WHAT IS REQUIRED:
Put the lines below into a Markdown table with two columns, Number and Record line, one row per line, skipping blank lines. Leave the pictures out.

RECORDS FOR THIS TASK:
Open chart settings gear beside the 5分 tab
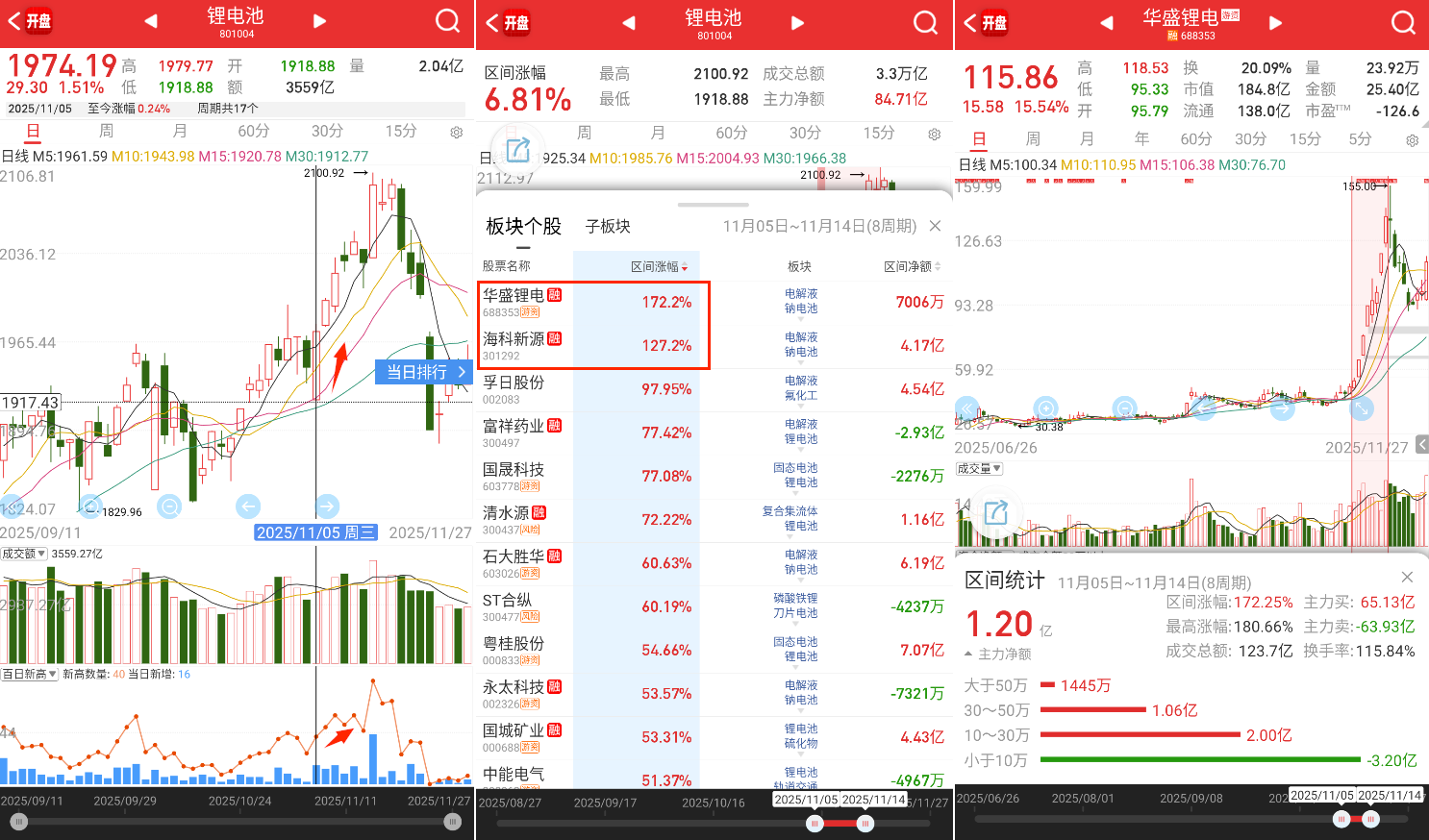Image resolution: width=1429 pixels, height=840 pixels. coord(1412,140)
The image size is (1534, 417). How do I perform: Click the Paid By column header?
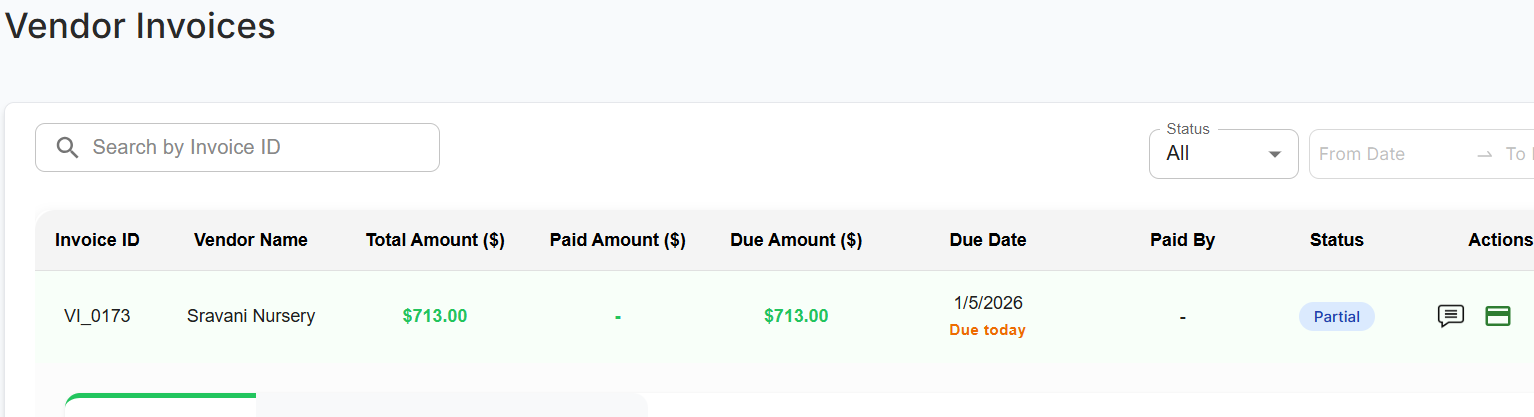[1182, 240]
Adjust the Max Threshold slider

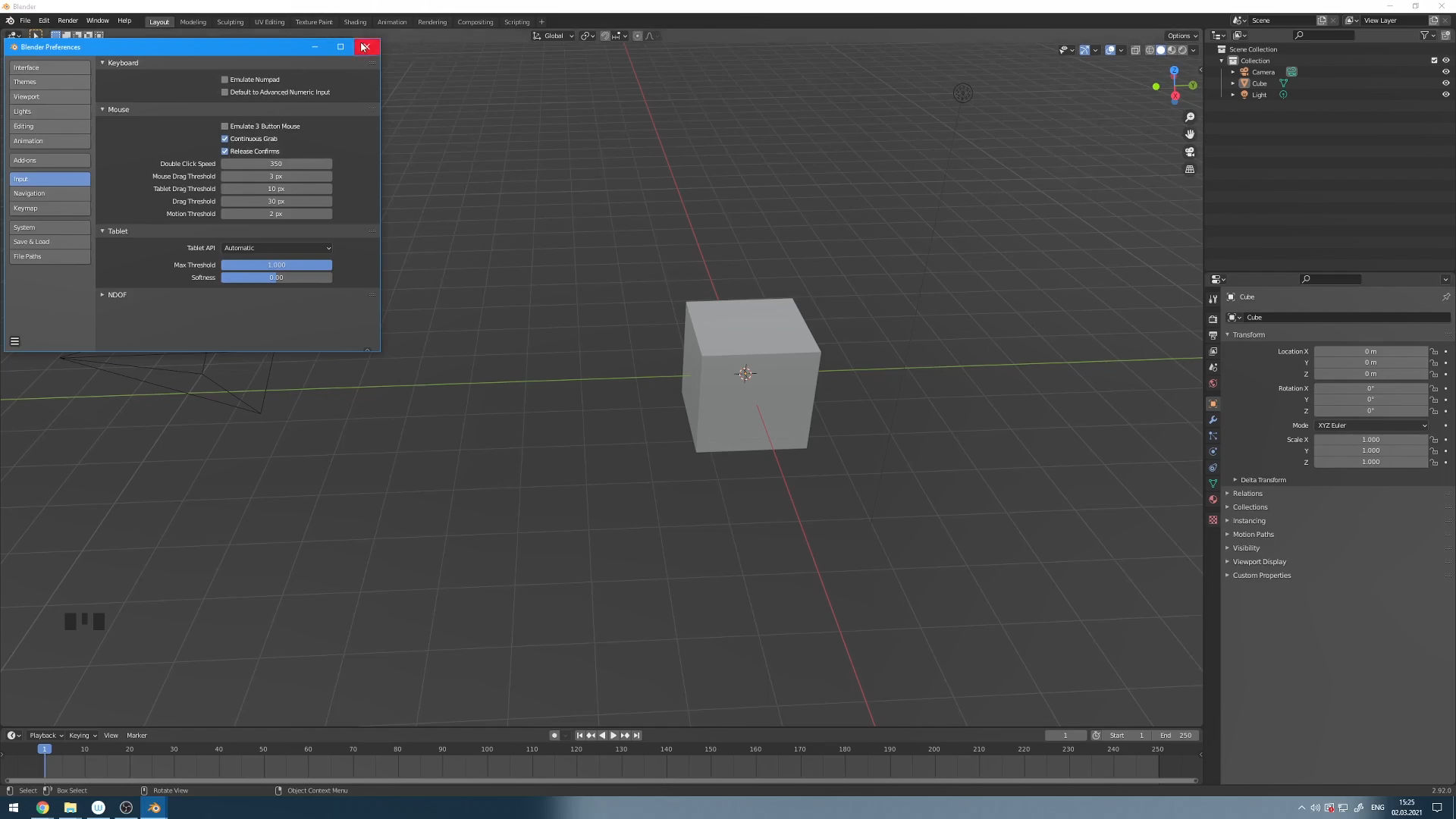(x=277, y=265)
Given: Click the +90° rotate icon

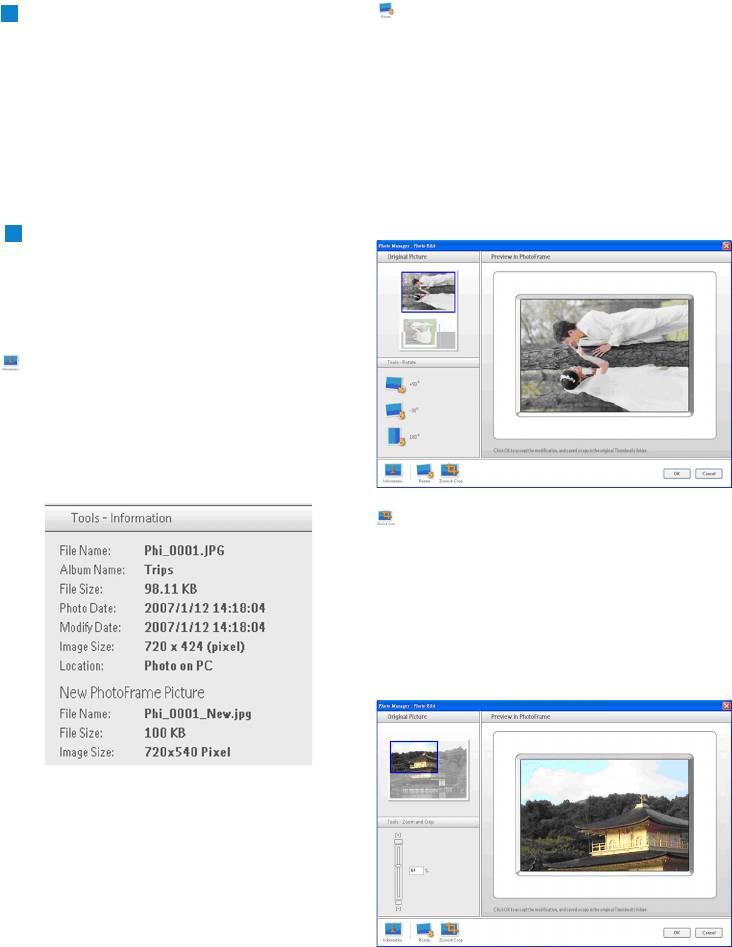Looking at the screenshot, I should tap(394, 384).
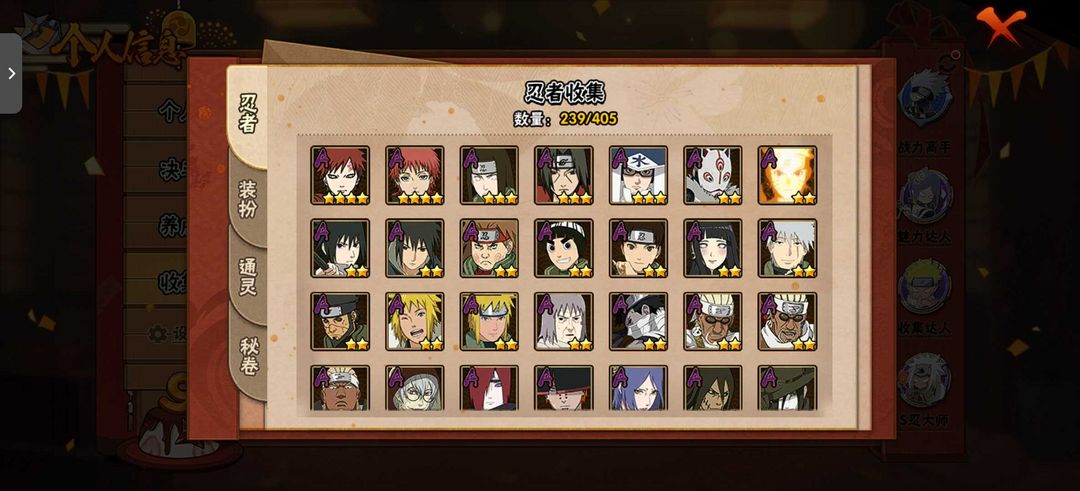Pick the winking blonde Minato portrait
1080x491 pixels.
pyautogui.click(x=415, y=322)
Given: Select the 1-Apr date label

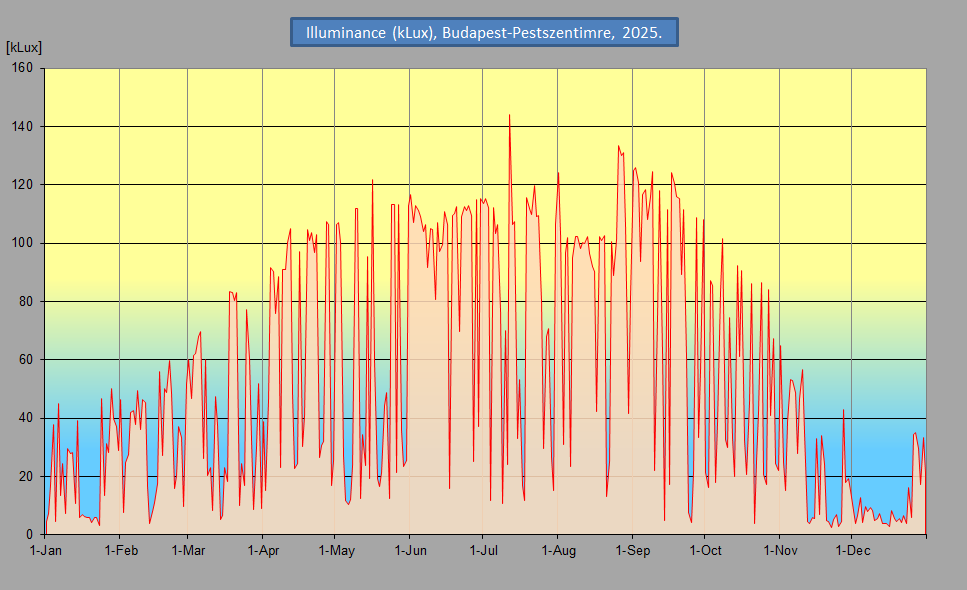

WRITTEN ANSWER:
| Number | Record line |
|---|---|
| 1 | Open chart settings gear beside the 5分 tab |
| 2 | Image resolution: width=1429 pixels, height=840 pixels. coord(1412,140) |
| 3 | The image size is (1534, 417). How do I perform: Click the Paid By column header? |
| 4 | [1182, 240] |
| 5 | Adjust the Max Threshold slider |
| 6 | (x=277, y=265) |
| 7 | Given: Click the +90° rotate icon |
| 8 | Looking at the screenshot, I should tap(394, 384). |
| 9 | Pick the winking blonde Minato portrait |
| 10 | 1080x491 pixels. |
| 11 | pyautogui.click(x=415, y=322) |
| 12 | Given: Select the 1-Apr date label |